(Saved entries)

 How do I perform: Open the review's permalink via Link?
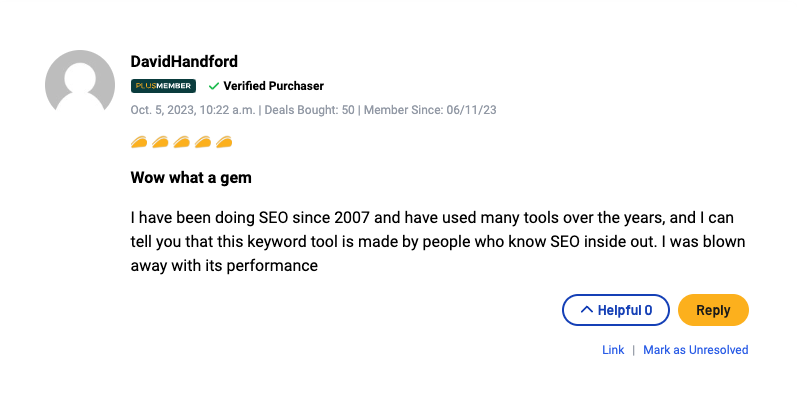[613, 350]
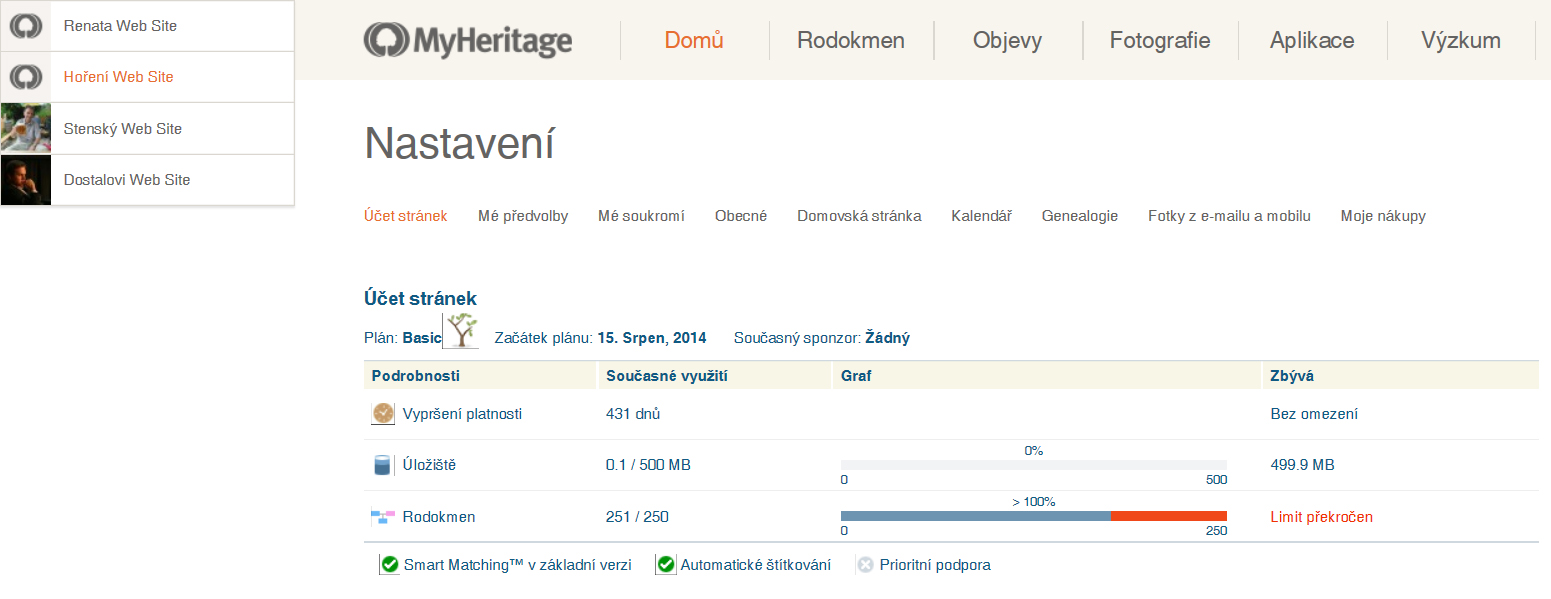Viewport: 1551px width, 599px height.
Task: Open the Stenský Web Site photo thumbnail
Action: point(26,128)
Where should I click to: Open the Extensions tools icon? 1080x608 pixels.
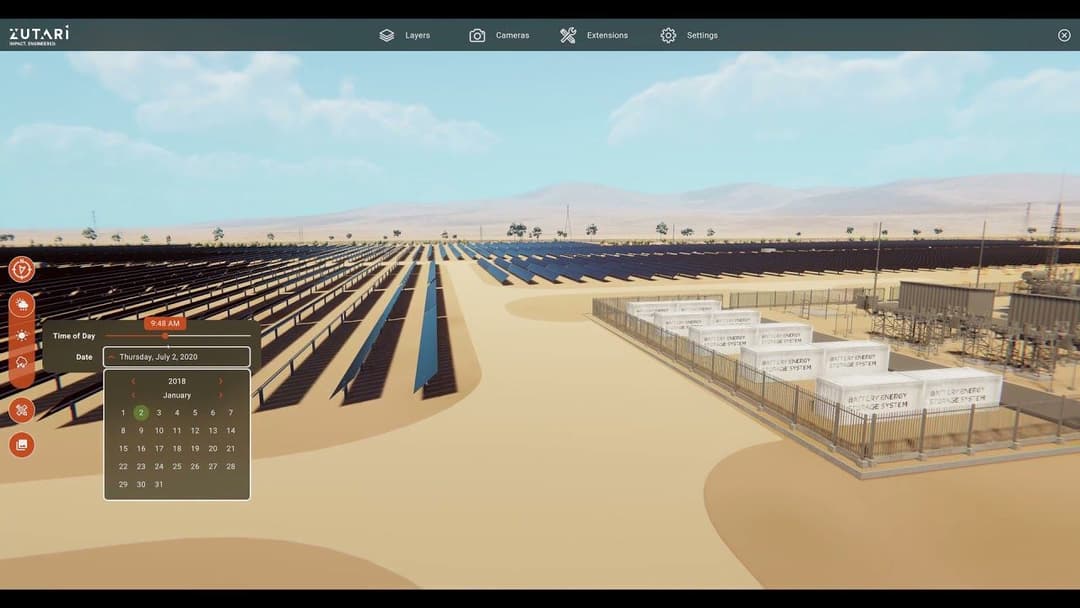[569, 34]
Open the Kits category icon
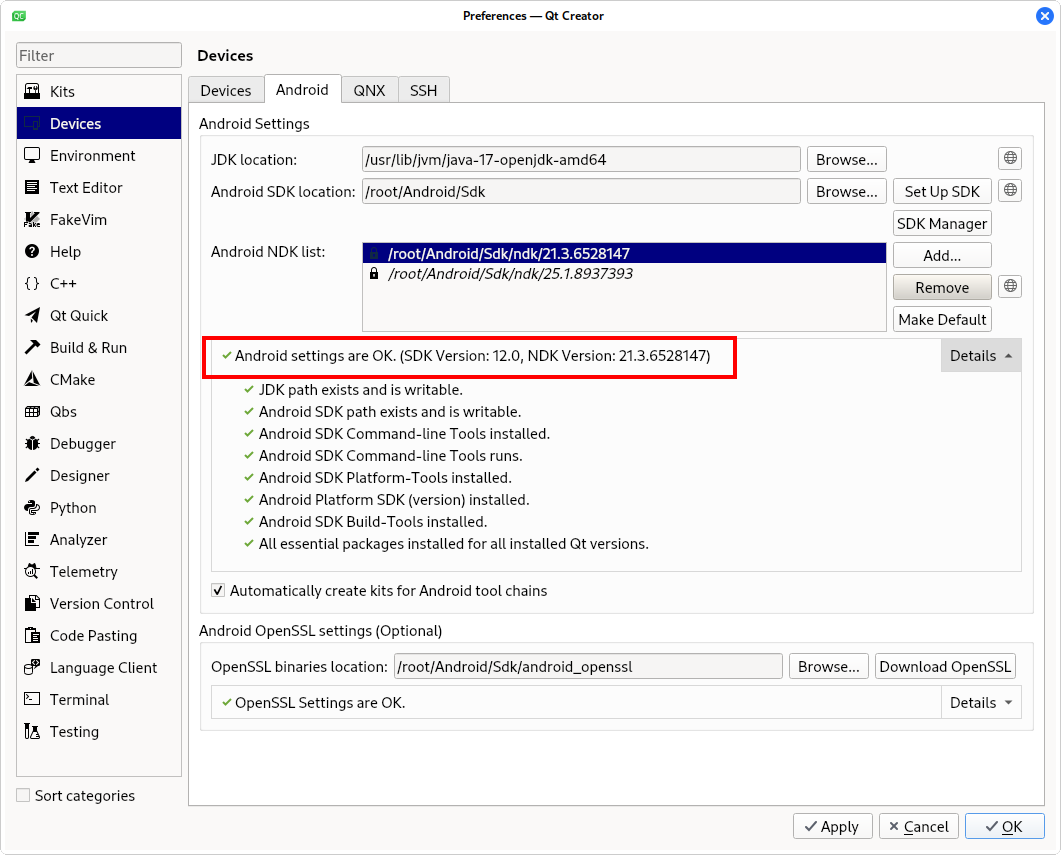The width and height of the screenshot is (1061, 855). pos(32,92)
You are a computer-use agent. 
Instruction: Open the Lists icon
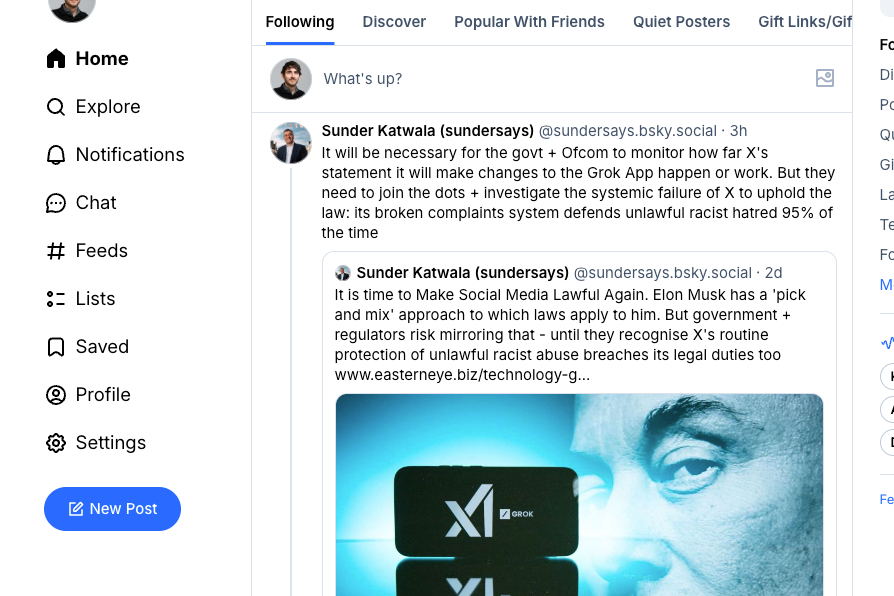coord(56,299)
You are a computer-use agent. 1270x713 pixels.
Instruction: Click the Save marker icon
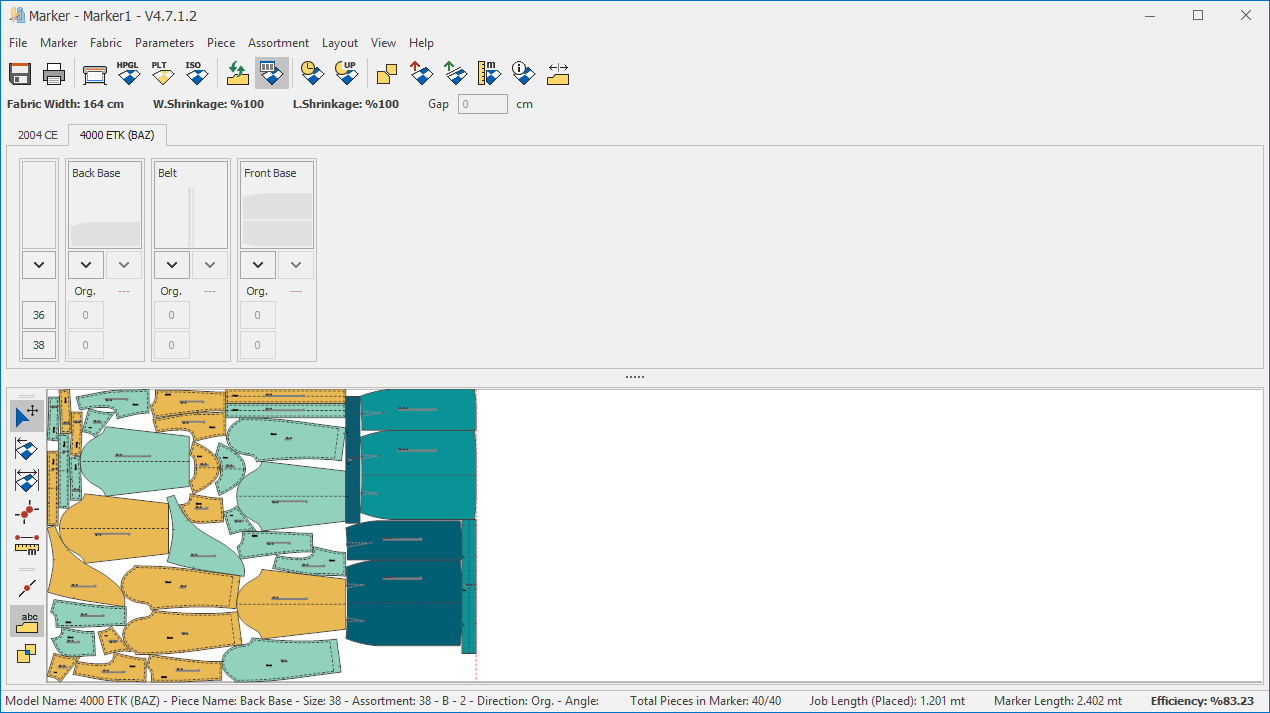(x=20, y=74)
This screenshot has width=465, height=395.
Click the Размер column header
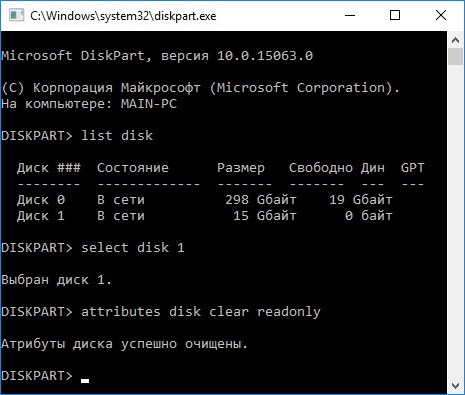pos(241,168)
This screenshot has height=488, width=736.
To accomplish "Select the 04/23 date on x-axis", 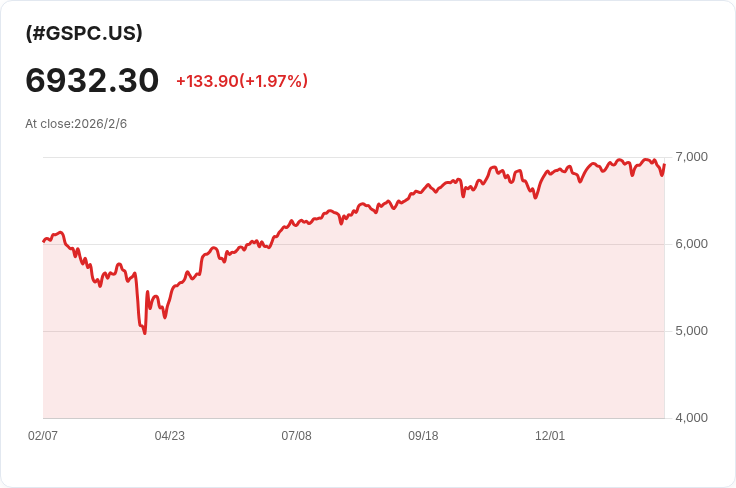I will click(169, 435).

To do: In the entries above, find each line with "agent" and copy it.

Response to this task:
You are a computer-use agent. 
You are a computer-use agent. 1270x713 pixels.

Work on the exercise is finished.